EXERCISE INSTRUCTIONS:
Render the entries below as a two-column CSV headed text and answer, one row per entry. Put each entry's wording and its answer in separate quoted fields, replace line breaks with spaces, and leave the pictures out.

Interface element entries:
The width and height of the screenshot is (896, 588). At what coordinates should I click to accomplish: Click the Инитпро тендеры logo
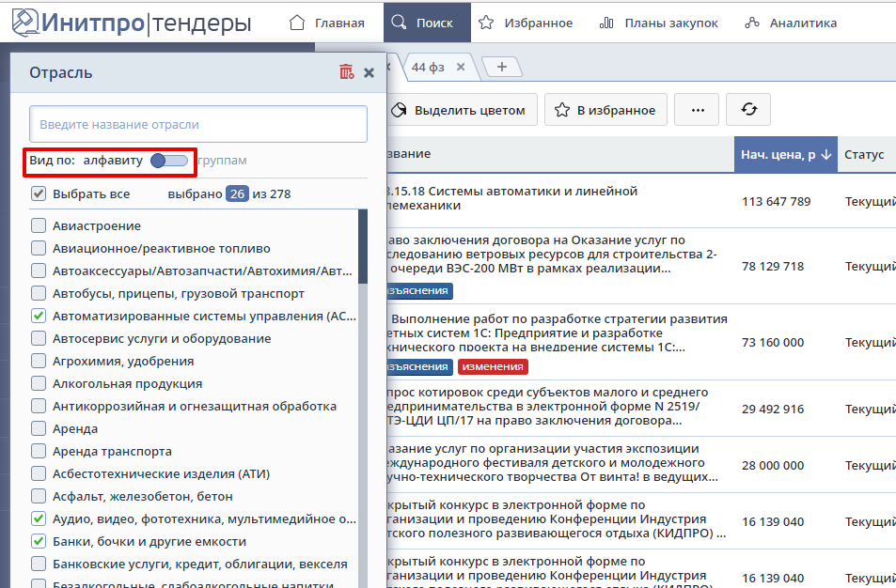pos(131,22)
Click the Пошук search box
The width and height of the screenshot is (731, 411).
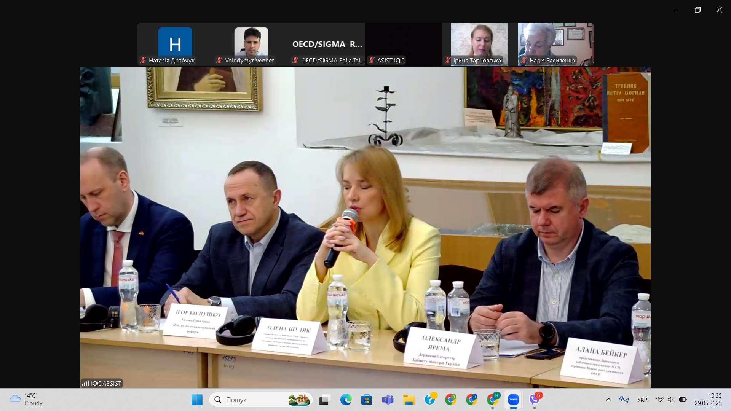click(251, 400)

SOLUTION TO THE PROBLEM:
text,answer
"The width and height of the screenshot is (896, 588). At what coordinates should I click to accomplish: Click the Инитпро тендеры logo","pos(131,22)"
"Click the Пошук search box The width and height of the screenshot is (731, 411).","click(251, 400)"